DEFINITION of 'Benefit Allowance'

A benefit allowance is money that a company or government agency provides to an employee for a specific purpose, such as transportation, healthcare costs or a flexible spending account. Benefit allowances administered to employees can be distributed through regular payroll.

BREAKING DOWN 'Benefit Allowance'

Employers can use a benefit allowance to give employees flexibility in creating a benefits package that best meets their needs. Rather than imposing a particular healthcare plan on all employees, for example, the employer could offer a base plan plus a benefit allowance. Employers might establish a benefit allowance that also includes coverage for wellness programs, such as gym memberships, that contribute to the overall health of the employee. The employee could use the benefit allowance toward supplemental benefits such as dental insurance or coverage for dependents.

Employers could also allow their employees to put a benefit allowance toward life insurance, disability insurance, vision care or any number of other benefits. Employees thus receive customized benefits and employers can offer a competitive benefits package that will help them recruit and retain top talent.

Ways Benefit Allowances Are Structured

Small businesses that may not have the resources to offer health insurance and other benefit plans to their employees might use a benefit allowance as an option to create access to coverage to their workers.

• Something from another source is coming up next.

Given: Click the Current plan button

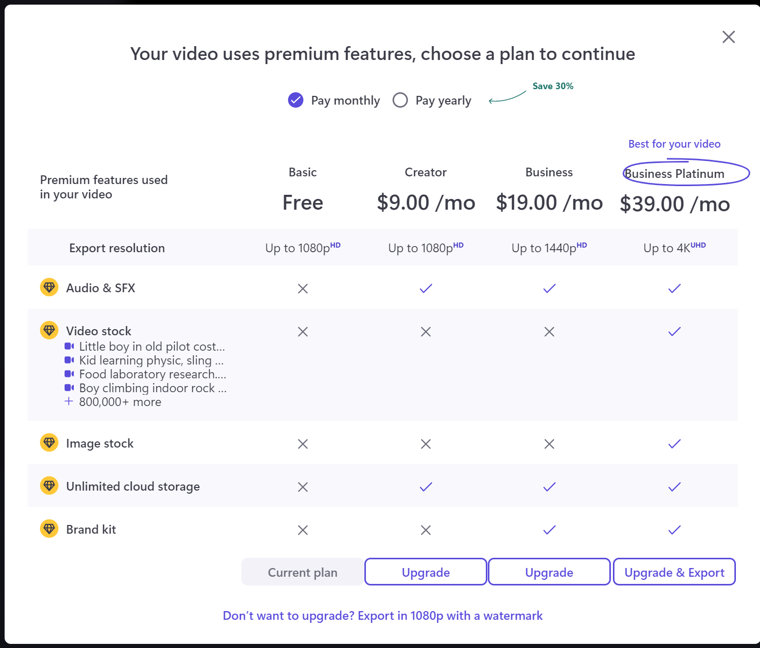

Benefit allowances can be offered in a variety of ways. Employers can create taxable stipends, by giving employees taxable raises. This gives the employee a fixed stipend for health insurance purchases. The employee will receive the money regardless if they use it toward health insurance procurement. Typically, the employee will receive a form detailing how much of the stipend should be reported as income with their tax return.

Companies can also offer a tax-free reimbursement plan to provide a benefit allowance. Under this option, the employee receives would receive a fixed amount to put toward health insurance; however, they funds are only disbursed if the insurance is purchased. In order to receive the allowance, the employee must submit proof that they have purchased a health insurance policy for themselves. The reimbursements are then granted to them on a tax-free basis.

Along with the benefit allowance, an employer might designate a party to serve as a health insurance broker to help employees pick a plan.

Some employers in the past may have paid benefit allowances for health insurance to employees without a formal plan in place, but such practices were not in line with the reforms inherent in the Affordable Care Act.